Given text>
==============================

I haven’t made any commitments to doing Ride the Lobster yet for various reasons, but I’m thinking I’ll at least complete the qualifying rides. If nothing else it’s a good excuse to ride. So I’m looking at the rating calculator and the “Formula Explanation” says that MUni is “Very tough changing terrian with many obstacles (rocks, trees, etc.).” I’m not sure what that means. Does that include relatively smooth single track or gravely fire roads (like the ones at Wilder)? I mean, other than steep grades, I don’t think I ever ride any that is “very tough” on a big wheel.
Also, it feels kind of weird to me to try to fit my rides into a rating system. I think I’m usually pretty in tune with my fitness level, so I generally ride as much as I want and think I can handle in a given day regardless of all the distance and elevation details–very rough approximations are usually good enough. So I’m thinking I should get an odometer of some sort for my unicycle to keep track of how far I actually ride in different conditions. I fully intend to include offroad in my rides because I’ll get bored otherwise, and none of my trail maps have any mileages on them. Does anyone have a favorite cheap cycling computer that will work for a 29er and 36er? In all my years of cycling I’ve never used one.

==============================

Job 1>
Translate this sentence from the unicycling post into Spanish: "If nothing else it’s a good excuse to ride."

==============================

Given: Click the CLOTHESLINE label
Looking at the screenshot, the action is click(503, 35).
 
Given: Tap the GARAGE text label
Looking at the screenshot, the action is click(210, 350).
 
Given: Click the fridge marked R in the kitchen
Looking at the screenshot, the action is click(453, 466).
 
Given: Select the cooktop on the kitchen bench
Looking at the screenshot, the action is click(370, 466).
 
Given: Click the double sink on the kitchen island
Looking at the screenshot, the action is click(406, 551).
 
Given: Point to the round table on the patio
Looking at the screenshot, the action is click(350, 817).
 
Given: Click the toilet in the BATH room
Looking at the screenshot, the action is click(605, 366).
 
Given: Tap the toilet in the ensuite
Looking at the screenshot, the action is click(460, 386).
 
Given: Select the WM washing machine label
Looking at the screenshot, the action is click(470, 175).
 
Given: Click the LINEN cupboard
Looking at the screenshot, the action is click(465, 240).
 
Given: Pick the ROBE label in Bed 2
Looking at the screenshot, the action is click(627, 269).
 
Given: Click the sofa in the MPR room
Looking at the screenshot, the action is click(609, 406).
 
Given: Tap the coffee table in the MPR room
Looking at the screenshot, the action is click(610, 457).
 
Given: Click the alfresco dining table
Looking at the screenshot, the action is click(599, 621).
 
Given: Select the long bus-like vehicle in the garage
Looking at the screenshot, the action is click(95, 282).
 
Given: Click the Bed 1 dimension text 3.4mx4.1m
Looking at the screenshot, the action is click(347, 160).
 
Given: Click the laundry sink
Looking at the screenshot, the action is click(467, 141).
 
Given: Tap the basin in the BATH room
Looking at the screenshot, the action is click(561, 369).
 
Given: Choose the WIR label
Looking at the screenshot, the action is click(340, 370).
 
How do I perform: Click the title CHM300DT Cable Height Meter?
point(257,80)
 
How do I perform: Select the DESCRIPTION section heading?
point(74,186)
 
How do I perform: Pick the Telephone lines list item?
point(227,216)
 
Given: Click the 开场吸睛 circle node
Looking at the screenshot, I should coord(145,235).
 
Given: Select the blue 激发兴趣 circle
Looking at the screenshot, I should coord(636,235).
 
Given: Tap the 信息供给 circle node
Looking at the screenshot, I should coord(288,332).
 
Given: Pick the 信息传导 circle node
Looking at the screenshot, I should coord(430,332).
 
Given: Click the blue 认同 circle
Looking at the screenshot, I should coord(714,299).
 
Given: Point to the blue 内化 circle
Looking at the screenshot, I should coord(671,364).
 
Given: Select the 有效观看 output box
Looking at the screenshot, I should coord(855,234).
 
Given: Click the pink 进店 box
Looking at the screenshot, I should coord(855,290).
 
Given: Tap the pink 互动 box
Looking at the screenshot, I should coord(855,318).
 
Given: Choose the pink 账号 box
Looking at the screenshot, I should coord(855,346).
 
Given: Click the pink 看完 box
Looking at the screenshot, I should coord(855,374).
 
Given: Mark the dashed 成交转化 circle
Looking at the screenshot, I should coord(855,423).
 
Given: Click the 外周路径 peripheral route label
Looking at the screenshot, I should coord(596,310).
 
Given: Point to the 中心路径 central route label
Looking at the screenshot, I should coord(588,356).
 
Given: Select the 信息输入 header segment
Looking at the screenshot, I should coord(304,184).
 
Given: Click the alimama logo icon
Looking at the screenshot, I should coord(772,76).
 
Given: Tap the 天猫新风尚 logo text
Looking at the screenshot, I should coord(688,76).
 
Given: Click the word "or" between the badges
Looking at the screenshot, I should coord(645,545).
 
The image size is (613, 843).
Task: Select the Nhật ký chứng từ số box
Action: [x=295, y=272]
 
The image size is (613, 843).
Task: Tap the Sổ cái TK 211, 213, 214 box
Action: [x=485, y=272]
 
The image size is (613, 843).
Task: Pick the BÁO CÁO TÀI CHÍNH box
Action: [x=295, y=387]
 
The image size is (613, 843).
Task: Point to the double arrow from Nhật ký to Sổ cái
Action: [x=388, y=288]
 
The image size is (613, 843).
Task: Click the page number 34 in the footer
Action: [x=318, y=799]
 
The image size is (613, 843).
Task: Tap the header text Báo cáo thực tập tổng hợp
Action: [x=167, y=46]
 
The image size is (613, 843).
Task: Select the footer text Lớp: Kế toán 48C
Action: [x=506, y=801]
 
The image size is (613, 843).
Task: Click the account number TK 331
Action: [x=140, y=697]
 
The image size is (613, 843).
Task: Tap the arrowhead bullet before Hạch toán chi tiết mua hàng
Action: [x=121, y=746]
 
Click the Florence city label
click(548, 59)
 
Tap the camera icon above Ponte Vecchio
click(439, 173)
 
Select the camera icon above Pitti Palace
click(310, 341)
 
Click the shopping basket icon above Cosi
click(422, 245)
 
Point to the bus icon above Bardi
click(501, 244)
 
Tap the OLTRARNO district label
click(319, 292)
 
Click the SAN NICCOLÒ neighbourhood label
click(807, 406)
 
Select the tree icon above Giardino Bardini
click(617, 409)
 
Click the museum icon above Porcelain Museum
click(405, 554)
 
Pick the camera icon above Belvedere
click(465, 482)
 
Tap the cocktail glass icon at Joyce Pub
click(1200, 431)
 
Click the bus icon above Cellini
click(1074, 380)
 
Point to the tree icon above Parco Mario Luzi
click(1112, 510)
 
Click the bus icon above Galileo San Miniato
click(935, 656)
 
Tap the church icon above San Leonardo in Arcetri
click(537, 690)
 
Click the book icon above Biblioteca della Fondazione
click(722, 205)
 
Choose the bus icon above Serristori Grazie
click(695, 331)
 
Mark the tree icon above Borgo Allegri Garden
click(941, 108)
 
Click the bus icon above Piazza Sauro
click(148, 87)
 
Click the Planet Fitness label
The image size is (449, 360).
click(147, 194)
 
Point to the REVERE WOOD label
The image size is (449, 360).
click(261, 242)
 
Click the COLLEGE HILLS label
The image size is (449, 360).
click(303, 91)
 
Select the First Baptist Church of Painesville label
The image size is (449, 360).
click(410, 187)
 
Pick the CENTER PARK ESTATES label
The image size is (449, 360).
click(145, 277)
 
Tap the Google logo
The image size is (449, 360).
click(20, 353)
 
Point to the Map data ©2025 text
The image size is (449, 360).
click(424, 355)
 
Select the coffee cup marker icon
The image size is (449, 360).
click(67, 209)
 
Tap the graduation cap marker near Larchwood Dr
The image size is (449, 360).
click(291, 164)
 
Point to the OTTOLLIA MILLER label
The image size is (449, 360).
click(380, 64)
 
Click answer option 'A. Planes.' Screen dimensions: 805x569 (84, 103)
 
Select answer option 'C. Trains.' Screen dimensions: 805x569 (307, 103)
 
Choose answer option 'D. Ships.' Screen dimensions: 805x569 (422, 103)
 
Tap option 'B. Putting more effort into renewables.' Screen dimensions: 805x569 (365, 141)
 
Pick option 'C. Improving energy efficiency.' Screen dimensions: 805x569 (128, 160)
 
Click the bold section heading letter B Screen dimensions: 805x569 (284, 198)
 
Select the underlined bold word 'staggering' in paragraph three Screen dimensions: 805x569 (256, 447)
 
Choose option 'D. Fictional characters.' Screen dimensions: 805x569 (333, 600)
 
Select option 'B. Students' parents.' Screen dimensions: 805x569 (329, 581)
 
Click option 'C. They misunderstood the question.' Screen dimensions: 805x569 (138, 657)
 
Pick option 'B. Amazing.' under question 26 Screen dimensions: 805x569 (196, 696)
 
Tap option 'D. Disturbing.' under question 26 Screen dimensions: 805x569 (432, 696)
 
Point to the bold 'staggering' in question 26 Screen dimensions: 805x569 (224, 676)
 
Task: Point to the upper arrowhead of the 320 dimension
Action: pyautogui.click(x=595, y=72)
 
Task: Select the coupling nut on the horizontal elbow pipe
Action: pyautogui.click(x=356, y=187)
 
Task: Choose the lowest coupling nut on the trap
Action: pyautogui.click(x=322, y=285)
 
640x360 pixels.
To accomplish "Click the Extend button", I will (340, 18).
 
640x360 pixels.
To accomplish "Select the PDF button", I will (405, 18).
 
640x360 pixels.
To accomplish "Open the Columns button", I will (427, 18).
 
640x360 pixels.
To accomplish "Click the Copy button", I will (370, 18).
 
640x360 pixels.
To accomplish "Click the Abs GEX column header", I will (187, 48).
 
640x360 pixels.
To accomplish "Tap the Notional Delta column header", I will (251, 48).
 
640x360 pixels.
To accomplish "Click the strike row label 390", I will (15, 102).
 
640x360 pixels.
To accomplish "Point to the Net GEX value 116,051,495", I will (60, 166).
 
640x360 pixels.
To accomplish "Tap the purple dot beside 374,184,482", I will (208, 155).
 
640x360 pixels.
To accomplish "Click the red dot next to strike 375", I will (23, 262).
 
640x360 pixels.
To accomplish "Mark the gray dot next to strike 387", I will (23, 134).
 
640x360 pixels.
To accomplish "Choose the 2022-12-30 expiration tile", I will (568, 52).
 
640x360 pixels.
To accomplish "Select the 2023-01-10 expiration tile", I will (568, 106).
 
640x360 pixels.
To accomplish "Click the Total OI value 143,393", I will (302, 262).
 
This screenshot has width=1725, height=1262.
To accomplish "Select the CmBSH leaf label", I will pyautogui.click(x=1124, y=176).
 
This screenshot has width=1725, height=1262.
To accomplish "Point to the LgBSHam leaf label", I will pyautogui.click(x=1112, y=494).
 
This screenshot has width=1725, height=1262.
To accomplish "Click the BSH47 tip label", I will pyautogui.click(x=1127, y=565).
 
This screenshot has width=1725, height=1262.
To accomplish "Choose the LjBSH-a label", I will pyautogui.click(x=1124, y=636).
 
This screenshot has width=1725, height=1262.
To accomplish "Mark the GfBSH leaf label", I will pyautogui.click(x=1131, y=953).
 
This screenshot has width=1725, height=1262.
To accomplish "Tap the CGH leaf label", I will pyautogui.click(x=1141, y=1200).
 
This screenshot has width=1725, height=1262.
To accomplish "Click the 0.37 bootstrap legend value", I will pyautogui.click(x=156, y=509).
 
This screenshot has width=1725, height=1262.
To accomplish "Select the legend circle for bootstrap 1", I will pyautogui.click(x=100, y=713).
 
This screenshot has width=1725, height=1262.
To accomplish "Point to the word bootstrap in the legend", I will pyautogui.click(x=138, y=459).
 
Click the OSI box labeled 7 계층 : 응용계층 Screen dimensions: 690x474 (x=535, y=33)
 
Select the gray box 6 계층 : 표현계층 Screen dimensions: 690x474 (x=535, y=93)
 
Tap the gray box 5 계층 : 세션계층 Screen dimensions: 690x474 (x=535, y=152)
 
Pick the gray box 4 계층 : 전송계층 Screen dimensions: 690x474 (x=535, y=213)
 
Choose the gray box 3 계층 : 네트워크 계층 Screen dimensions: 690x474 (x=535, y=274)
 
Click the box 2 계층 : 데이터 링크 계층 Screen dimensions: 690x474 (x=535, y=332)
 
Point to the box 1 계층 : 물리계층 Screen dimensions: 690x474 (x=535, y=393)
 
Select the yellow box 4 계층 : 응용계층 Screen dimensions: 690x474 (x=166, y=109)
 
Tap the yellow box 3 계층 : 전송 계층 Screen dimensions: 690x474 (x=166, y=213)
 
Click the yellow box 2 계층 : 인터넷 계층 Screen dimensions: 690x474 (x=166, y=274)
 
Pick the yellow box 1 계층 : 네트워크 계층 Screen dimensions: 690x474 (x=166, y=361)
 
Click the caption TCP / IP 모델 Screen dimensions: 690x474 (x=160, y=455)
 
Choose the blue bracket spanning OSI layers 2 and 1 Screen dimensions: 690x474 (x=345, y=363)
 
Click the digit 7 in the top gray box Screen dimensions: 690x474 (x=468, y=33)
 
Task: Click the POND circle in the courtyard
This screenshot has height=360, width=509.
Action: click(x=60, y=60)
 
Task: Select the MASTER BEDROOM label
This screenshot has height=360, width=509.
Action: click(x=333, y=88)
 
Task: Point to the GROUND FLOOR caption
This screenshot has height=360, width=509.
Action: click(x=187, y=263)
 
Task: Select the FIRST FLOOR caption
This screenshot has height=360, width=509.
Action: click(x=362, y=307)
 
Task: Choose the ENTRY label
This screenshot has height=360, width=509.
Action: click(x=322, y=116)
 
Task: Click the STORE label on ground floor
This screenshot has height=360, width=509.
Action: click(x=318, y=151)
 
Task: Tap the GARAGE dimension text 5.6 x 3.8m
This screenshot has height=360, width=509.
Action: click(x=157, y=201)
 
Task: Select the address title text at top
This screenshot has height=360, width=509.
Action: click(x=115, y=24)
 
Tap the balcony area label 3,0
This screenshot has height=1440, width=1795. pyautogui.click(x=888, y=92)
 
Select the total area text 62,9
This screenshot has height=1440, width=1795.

==============================

Job 2>
Write out the lines of the entries from the one containing "Click the Planet Fitness label" through the one containing "click(291, 164)", inclusive, without changes.

Task response 1>
Como mínimo, es una buena excusa para montar.

Task response 2>
Click the Planet Fitness label
The image size is (449, 360).
click(147, 194)
 
Point to the REVERE WOOD label
The image size is (449, 360).
click(261, 242)
 
Click the COLLEGE HILLS label
The image size is (449, 360).
click(303, 91)
 
Select the First Baptist Church of Painesville label
The image size is (449, 360).
click(410, 187)
 
Pick the CENTER PARK ESTATES label
The image size is (449, 360).
click(145, 277)
 
Tap the Google logo
The image size is (449, 360).
click(20, 353)
 
Point to the Map data ©2025 text
The image size is (449, 360).
click(424, 355)
 
Select the coffee cup marker icon
The image size is (449, 360).
click(67, 209)
 
Tap the graduation cap marker near Larchwood Dr
The image size is (449, 360).
click(291, 164)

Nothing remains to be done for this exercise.